El debate interno del PSOE es un sainete de corrala. Nunca se ha visto tal mediocridad después de la caída, mayor abulia autocrítica y menos catarsis. En el homenaje a los 30 años de su irresistible ascensión, pidió Felipe González recobrar la «vocación de mayoría». Si también el irrepetible líder se contenta con las medias tintas, pasarán décadas antes de la remontada, suponiendo que para entonces aún haya partido. Lo que no hay es vocación de izquierda, precisión del mensaje progresista, discurso quemante, denuncia que duela ni carisma de liderazgo único. España está hoy peor que en 1982, pues lo que entonces era euforia y esperanza en la cima de la transición, triunfante hasta del golpe de estado, es ahora sufrimiento y escepticismo. La dialéctica del partido que nunca se sabe dónde está ni por qué pierde tanta energía en automoderarse; el partido del «sí, pero no», ahora me lanzo, ahora me repliego; el partido de las fracciones y los mandarinatos locales; el partido que reniega de la unidad y hace florecer dirigencias más blandas que la manteca vegetal...; esa dialéctica parece pensada y ejercida para el suicidio. No hay más claro síntoma que la pendiente continua. La pérdida como resultado fijo es el pasaporte a la nada, un devenir sinuoso que, cuando rebasa la última cota, inutiliza el esfuerzo del retorno, aunque sea titánico, porque nada queda que salvar.

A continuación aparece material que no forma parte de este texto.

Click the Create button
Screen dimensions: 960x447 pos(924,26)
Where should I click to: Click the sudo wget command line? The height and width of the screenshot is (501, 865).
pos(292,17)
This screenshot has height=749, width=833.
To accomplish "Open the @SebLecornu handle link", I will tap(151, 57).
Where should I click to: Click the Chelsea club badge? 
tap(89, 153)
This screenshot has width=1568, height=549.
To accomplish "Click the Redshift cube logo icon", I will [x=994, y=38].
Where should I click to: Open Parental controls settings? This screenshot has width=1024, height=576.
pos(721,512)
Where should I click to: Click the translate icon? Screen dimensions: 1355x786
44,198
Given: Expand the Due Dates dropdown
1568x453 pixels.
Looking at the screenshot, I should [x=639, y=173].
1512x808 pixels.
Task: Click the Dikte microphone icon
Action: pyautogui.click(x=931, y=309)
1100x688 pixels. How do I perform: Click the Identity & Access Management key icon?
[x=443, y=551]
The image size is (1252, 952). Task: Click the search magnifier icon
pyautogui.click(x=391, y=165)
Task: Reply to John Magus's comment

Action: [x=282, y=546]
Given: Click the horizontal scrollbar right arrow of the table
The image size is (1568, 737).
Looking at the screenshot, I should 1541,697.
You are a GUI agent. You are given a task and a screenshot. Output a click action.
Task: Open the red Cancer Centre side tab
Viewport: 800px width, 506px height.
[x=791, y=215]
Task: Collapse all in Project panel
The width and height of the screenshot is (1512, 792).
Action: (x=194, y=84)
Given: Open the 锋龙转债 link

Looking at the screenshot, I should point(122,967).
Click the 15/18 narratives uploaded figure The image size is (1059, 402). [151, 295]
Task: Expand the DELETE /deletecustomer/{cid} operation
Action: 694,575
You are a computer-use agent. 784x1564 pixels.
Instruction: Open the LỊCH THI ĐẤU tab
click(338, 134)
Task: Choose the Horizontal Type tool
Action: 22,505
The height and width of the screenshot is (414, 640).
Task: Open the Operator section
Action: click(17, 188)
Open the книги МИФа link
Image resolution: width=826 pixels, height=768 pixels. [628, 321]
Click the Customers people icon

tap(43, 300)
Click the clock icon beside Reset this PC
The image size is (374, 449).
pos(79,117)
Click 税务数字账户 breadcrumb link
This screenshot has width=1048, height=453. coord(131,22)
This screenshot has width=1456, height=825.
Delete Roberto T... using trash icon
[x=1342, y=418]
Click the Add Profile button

El talento de Rubalcaba no sufre el cuestionamiento de Zapatero y sus torpezas, pero tampoco gana votos. El principe hamletiano se sabe acechado en la traicionera corte de Dinamarca y se desangra en la duda del ser o no ser. Parece acomplejado, preso de un «compromiso de Estado» completamente paralizante cuando se es oposición y se intenta dejar de serlo.

Sin haber militado nunca en partido alguno, imagino que ser de izquierda significa algo más concreto, un permanente temblor de tierra en la cacharrería neoliberal, cuyo gran logro es no haberse desmoronado todavía y acobardar al progresismo para que no apure su final, tan inevitable como el de cualquier enemigo del pueblo. Ser «hombre de Estado» es sentir la irrevocable ambición de dirigirlo para conseguir una sociedad sensible a los principios y los ideales. La utopía socialista, que Felipe abanderó en la campaña incandescente de 1982 (¿o es que padecen amnesia?) se ha fragmentado en un montón de heterotopías a lo Foucault (pura psicosis) cuya existencia no sería mala a condición de conocerlas, saber dónde están y qué quieren, controlarlas y encauzar su energía en la unidad de medios y fines. Si el Rubalcaba de 2012 se mide con el Felipe de 1982, entenderá de inmediato por qué no va a gobernar el país. Y si compara la flojera de los Griñán, los Gómez o los Navarro, la levedad de las Valenciano y las Sorayas con el equipo que su predecesor llevó al poder, lo más probable es que grite S.O.S. sin perder un instante.